As promised, I thought that I would give you my further thoughts in relation to the Additional Dwelling Supplement. As readers of my blogs know, I am against this supplement as I feel 1) it will cause a manipulation of the market, 2) there will be unintended consequences and 3) it will put a brake on property investors buying certain properties which will have a blocking effect on the housing market, rather than the freeing up that was intended. I will answer these points in order:-
- Manipulation of the Market – I can confirm from personal experience, and also from speaking to other property lawyers, that there was a massive increase in the number of property investors purchasing investment properties in February and March of this year, prior to the introduction of the surcharge. In my own local area of Dundee and Angus there was a 45% increase in the number of flats sold in March. I have also been acting for a number of clients across Scotland and had to deal with rapidly increasing prices and competitive situations.
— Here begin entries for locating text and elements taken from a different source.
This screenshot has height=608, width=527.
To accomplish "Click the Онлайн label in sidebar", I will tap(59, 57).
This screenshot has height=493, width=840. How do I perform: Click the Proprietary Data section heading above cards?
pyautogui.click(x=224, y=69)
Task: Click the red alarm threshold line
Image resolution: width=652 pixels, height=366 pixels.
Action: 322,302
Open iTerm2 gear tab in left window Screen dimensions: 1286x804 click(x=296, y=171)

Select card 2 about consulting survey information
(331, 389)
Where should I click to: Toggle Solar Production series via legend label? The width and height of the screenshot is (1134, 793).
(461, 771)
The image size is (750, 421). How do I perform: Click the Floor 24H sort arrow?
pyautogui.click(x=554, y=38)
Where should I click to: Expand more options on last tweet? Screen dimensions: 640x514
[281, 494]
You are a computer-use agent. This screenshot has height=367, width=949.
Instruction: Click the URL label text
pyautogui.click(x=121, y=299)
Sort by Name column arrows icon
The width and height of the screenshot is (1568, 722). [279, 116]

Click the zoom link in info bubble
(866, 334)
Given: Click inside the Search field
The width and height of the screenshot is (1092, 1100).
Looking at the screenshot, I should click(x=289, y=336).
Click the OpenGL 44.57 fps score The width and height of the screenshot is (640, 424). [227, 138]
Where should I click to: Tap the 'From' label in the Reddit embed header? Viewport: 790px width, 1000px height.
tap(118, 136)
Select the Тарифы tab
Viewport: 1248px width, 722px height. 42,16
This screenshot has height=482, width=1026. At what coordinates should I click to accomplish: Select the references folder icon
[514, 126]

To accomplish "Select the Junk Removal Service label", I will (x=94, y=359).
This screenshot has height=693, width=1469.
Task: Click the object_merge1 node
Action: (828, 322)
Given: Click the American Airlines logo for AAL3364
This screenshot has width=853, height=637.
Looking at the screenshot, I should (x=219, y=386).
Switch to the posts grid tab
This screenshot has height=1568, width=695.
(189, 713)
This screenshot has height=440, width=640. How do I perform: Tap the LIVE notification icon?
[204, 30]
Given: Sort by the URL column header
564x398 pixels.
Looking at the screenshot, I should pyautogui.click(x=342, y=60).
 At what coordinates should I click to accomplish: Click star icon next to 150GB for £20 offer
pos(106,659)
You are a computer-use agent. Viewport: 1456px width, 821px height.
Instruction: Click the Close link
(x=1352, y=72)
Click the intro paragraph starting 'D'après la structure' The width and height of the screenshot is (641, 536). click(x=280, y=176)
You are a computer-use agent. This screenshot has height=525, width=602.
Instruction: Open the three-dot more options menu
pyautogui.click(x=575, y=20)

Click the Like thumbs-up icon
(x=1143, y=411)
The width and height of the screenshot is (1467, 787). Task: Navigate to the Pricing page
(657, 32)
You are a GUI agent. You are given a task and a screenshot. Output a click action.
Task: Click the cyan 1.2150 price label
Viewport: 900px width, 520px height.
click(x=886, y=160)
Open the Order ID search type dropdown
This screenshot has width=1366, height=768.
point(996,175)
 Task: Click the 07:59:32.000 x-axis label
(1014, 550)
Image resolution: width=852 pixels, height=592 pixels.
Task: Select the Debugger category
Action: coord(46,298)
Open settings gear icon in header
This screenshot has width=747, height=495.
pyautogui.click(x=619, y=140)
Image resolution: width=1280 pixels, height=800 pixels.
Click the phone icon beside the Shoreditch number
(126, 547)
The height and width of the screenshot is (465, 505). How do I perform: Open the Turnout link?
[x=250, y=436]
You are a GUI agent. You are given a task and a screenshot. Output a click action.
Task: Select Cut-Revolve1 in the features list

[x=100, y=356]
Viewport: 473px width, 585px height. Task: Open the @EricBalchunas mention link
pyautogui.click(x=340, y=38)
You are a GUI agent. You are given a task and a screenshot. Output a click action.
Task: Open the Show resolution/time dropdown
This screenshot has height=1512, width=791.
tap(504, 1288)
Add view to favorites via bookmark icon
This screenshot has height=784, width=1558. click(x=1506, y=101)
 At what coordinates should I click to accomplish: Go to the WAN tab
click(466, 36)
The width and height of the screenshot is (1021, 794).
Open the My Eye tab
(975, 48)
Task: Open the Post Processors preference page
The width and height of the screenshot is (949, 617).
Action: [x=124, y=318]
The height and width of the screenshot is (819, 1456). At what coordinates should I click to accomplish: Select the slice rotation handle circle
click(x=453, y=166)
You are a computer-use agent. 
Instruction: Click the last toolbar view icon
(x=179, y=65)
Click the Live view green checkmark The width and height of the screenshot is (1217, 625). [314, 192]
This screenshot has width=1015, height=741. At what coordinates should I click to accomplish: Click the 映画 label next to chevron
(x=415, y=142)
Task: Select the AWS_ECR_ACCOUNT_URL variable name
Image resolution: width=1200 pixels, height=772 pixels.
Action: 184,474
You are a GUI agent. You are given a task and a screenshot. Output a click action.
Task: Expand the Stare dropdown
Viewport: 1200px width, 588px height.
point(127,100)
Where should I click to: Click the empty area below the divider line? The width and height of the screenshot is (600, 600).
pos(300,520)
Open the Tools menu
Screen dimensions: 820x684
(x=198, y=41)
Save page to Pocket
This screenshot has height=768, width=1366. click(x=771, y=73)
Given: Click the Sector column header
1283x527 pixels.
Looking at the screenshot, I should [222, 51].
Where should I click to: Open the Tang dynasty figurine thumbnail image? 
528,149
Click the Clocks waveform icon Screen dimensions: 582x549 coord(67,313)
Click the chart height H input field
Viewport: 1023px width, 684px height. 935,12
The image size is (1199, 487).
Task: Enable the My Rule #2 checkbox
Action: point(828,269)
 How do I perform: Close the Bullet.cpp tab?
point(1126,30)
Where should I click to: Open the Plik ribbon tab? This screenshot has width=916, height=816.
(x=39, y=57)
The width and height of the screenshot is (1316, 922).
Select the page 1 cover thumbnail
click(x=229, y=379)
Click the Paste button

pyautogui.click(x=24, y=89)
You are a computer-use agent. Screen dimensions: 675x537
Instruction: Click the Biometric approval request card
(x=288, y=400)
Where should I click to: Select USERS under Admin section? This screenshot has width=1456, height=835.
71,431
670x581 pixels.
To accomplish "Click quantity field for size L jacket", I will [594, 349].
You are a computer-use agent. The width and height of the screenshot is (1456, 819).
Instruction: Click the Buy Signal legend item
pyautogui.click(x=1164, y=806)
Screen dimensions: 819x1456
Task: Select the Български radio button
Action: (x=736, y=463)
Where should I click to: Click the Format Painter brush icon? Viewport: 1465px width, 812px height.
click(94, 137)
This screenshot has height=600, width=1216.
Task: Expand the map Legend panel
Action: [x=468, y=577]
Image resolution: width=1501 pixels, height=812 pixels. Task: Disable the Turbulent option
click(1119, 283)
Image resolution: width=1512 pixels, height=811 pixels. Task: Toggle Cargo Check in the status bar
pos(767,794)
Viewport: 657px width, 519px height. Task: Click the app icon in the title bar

- Unintended Consequences – Clients may want to assist a child in buying a property and the only option may be to incorporate themselves onto the Title – this will now carry an extra 3% charge. Similarly, a separating couple where the person leaving the matrimonial home needs to buy another property will now incur the 3% charge. The unfairness of the system seems very clear to me.
- Blocking of the Housing Market – The surcharge was intended to price property investors out of the market to make it easier for first time buyers but in my experience, investors are generally not purchasing the types of properties that would be of interest to first time buyers. All that’s happened is there’s now a swathe of sellers who no longer have the property investors looking at their property or if they do, the investor has factored in the 3% charge. This is perhaps not true in all cases as there will be some instances where it will be easier for first time buyers to step on the ladder because they are not competing with property investors, but I would suggest that this will be by far the minority of cases. A drying up of the supply of rented properties will increase rents meaning it will be harder for people to save the requisite deposit to allow them on the property ladder. I would hope that the Government would use some of the 3% surcharge to fund a scheme to assist first time buyers gain access to 95% loan to value mortgages, thus minimising their deposit to 5%.
I was also very interested to read an article by Phillip Aldrick in The Times on Saturday 23rd April. The article was based on the introduction of a Land Bank Tax – a stick to encourage developers to begin developing properties to feed into the market. This would have the benefit of alleviating the shortage of houses throughout the UK and would also help control prices, which continue to soar due to lack of supply. I would agree with this policy. He concluded:-
“Taxes are not just about revenues, they can be used to change behaviour. Get a Land Bank policy right and it might not raise a penny but it could turn Britain’s dream of more houses into reality”.
In conclusion, I would urge the Government to rethink the Additional Dwelling Surcharge, introduce a Land Bank Tax and also change the Capital Gains Tax policies in relation to properties, using the extra funds raised to create a first time buyer fund.